EDIT: I like that people know who Per is.


----------



## Toad (Jul 14, 2010)

<3


----------



## TMOY (Jul 15, 2010)

LOL, even I wouldn't solve it that way 
The problem with cage on the gigaminx is similar to the problem with corners first on the megaminx: after building the cage, you cannot use slices in an efficient way to speed up things and you are stuck with slow commutators. That's why I use blockbuilding to solve the most part of the gigaminx and I solve only the last 2 centers at the end. (At least that's how I would solve it if I had a decent gigaminx instead of a piece of crap.)


----------



## CubesOfTheWorld (Jul 15, 2010)

kinch2002 said:


> Gigabld plz



I wanna see HugHey do GigaBlind.


----------



## Mike Hughey (Jul 15, 2010)

CubesOfTheWorld said:


> kinch2002 said:
> 
> 
> > Gigabld plz
> ...



The one to do it is Pitzu. He has a great system for memorizing minxes. He could probably do it in about as long as it took Kirjava to do gigacage. I would take 2 or 3 times as long.

On topic, nice job, Thom!


----------



## cmhardw (Jul 15, 2010)

Thom, that's awesome! 

Chris


----------



## Thomas09 (Jul 15, 2010)

Now I want a gigaminx.


----------



## Yes We Can! (Jul 15, 2010)

Thomas09: Contact Kirjava! He said he wants to sell him 

Btw: Awesome job! I'd never ever have the patience for that


----------



## DavidWoner (Jul 15, 2010)

kircrazy


----------



## hawkmp4 (Jul 15, 2010)

This is impressive. I solved one once with redux and afterwards my hands hurt like hell. I can't imagine doing it this way.


----------



## uberCuber (Jul 15, 2010)

Thomas09 said:


> Now I want a gigaminx.



ditto


----------



## Andreaillest (Jul 15, 2010)

"World's best lover." Hehe. Go Kirjava/Aki!


----------



## ben1996123 (Jul 15, 2010)

Cool, I have tried this before, I did it all apart from the edge centres.


----------



## qqwref (Jul 15, 2010)

Haha, nice job. 3 hours is silly.
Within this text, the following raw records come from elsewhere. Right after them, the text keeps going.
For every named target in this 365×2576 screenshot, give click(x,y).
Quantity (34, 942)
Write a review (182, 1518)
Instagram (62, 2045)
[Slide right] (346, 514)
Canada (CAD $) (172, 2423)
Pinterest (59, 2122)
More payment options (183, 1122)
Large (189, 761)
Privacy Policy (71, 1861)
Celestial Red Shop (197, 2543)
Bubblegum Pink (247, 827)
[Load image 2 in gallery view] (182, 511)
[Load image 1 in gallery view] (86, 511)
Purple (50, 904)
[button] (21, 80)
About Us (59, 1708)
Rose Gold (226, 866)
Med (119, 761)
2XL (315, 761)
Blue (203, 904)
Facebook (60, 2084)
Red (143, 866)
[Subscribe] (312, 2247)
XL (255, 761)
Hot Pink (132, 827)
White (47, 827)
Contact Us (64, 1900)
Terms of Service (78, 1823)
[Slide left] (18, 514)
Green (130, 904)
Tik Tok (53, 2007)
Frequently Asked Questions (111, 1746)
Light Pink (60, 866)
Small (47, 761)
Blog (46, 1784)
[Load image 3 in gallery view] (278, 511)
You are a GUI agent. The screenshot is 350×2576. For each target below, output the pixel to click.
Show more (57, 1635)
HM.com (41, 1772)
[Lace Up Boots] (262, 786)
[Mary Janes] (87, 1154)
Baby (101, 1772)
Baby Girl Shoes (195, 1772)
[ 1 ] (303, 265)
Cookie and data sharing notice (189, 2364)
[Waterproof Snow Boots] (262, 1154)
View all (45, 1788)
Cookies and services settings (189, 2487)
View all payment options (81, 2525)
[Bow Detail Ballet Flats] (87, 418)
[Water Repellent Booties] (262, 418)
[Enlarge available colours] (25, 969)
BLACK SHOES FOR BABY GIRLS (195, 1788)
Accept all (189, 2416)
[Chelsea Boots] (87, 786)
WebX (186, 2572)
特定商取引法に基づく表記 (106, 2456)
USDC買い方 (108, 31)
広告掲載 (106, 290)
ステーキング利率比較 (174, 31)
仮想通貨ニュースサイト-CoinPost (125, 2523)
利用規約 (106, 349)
I dare you to try teraminx next.


----------



## Mitch15 (Jul 15, 2010)

amostay2004 said:


> *LOL the muffin made me laugh hard*
> 
> The commutator expert does it again!



+1


----------



## ~Phoenix Death~ (Jul 15, 2010)

Why's the muffin burnt?


----------



## Feryll (Jul 16, 2010)

~Phoenix Death~ said:


> Why's the muffin burnt?



Um, pretty sure that's the wrapper, which one does not typically eat.


----------



## uberCuber (Jul 16, 2010)

qqwref said:


> Haha, nice job. 3 hours is silly. I dare you to try teraminx next.



oh i would love to see that ^_^


----------